By Hanna Ziady, CNN

London (CNN) — Elon Musk is not happy about a new partnership between Apple and ChatGPT creator OpenAI.

In a post to X Monday, the Tesla (TSLA) chief executive said he would ban Apple (AAPL) devices at his companies — which include SpaceX and X, among others — if the iPhone maker went ahead with its AI plans announced Monday.

If Apple “integrates OpenAI at the (operating system) level,” Musk said that would constitute “an unacceptable security violation.”

He added that visitors “will have to check their Apple devices at the door, where they will be stored in a Faraday cage,” referring to an enclosure that blocks electromagnetic waves crucial to communications, including cellular, wireless internet and Bluetooth signals.

“Apple has no clue what’s actually going on once they hand your data over to OpenAI,” Musk said in a separate post. “They’re selling you down the river.”

CNN has contacted Apple and OpenAI for comment.

Musk’s comments came hours after Apple unveiled the partnership with OpenAI at its annual Worldwide Developers Conference, part of a wider push to bring generative artificial intelligence tools to Apple products.

Under a new “Apple Intelligence” system, AI will be used to produce a smarter Siri voice assistant and deliver more personalized tools to users. OpenAI’s technology will support some of these new tools — for example, allowing users to direct questions to ChatGPT via their Apple devices.

Greg Brockman, OpenAI president, said late Monday that ChatGPT would be integrated into Apple’s operating systems for iPhones, iPads and Mac computers. “We’re partnering with Apple to integrate ChatGPT right into iOS, iPadOS, and macOS. Will be available later this year, very excited!” he posted on X.

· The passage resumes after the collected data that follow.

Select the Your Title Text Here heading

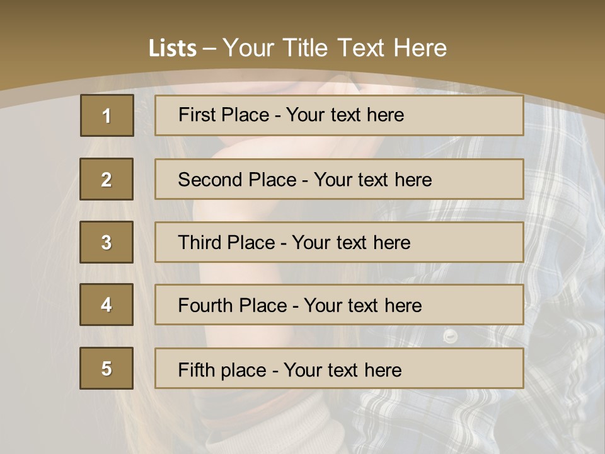(335, 48)
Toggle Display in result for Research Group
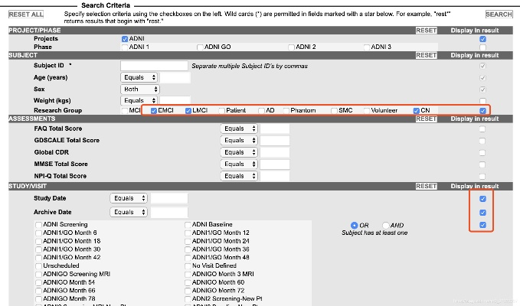The image size is (520, 306). coord(482,111)
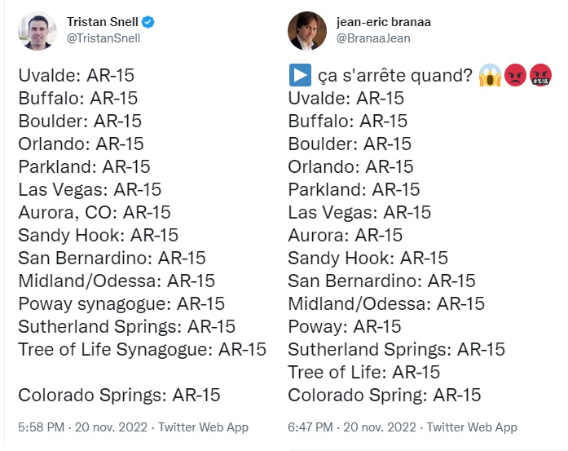Click the red angry face emoji
Screen dimensions: 568x451
coord(515,77)
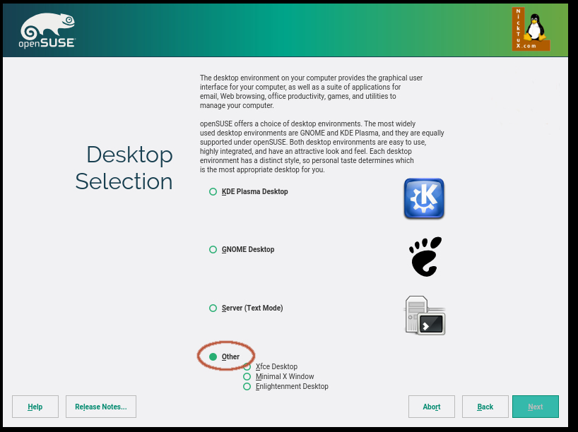Click the GNOME Desktop text label

coord(248,250)
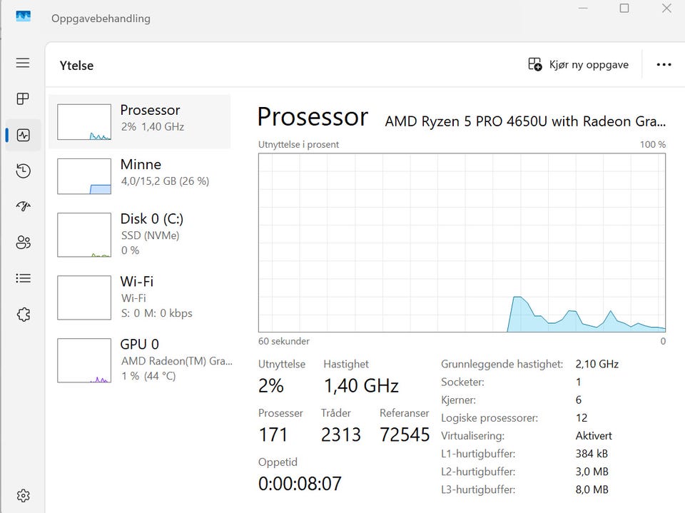Click Kjør ny oppgave button
This screenshot has height=513, width=685.
coord(579,65)
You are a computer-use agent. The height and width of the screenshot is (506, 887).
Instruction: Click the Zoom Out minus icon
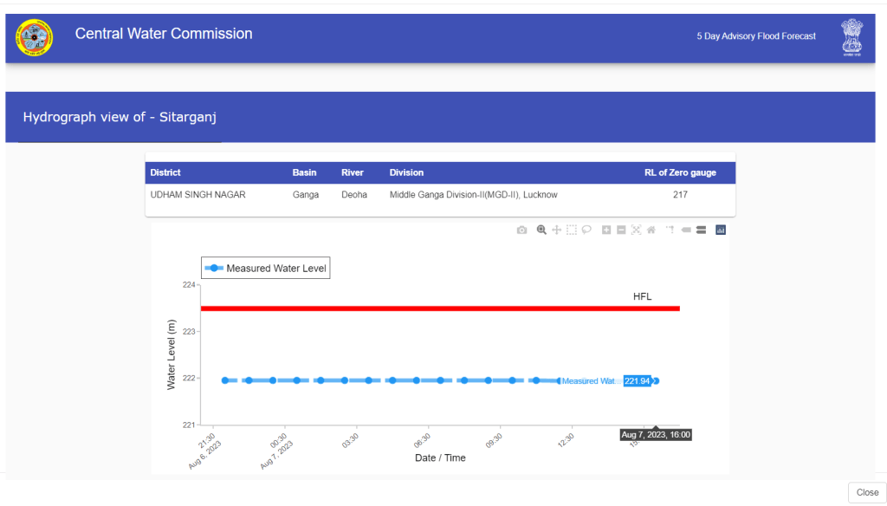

Musk, who co-founded OpenAI in 2015, now runs a rival firm called xAI. He has a fraught relationship with his former company and its CEO Sam Altman and is suing them both for allegedly breaching OpenAI’s founding agreement and diverging from its nonprofit mission.

OpenAI has in legal filings dismissed these claims as “frivolous,” “extraordinary” and “a fiction” and has separately suggested Musk is essentially jealous that he is no longer involved with the company, given its success.

Given his track record of broken promises and wild threats, it remains to be seen whether Musk will follow through with a ban on Apple devices or perhaps even widen it to include other brands.

For example, Alphabet’s (GOOGL) Google and Samsung have already integrated new AI features into Android devices. Microsoft, OpenAI’s biggest investor, announced three weeks ago that it would integrate AI features directly into Windows.

So Musk’s employees may have limited options if he wants to ban rival AI — or even OpenAI — from his companies. But Microsoft, facing a backlash over privacy concerns, said Friday that it would turn off some AI features by default.

“Apple’s AI approach is actually more privacy conscious than others, with its aim to process as much on the device as possible and with a fallback that explicitly asks users before sending information to OpenAI,” said Catherine Flick, professor of ethics and games technology at Staffordshire University in England.

“It remains to be seen how that workflow ends up being used in practice, but this just feels like sour grapes from Musk who runs a competing AI company that was not given the lucrative Apple contract.”

OpenAI has become one of the companies leading the development of generative AI. Apple, meanwhile, has lagged behind competitors, including Google and Microsoft (MSFT), which have moved more quickly to articulate an AI strategy.

Apple’s partnership with OpenAI could help the iPhone maker close that gap and accelerate its move into a technology that holds enormous potential.

“This is a key moment for Apple, which has struggled with innovation of late,” Matt Britzman, an equity analyst at Hargreaves Lansdown, wrote in a note Tuesday. “Integrating a third-party tool like ChatGPT finally gets things moving, while leaving space to develop internal models over the next few years at much lower costs than the first movers.”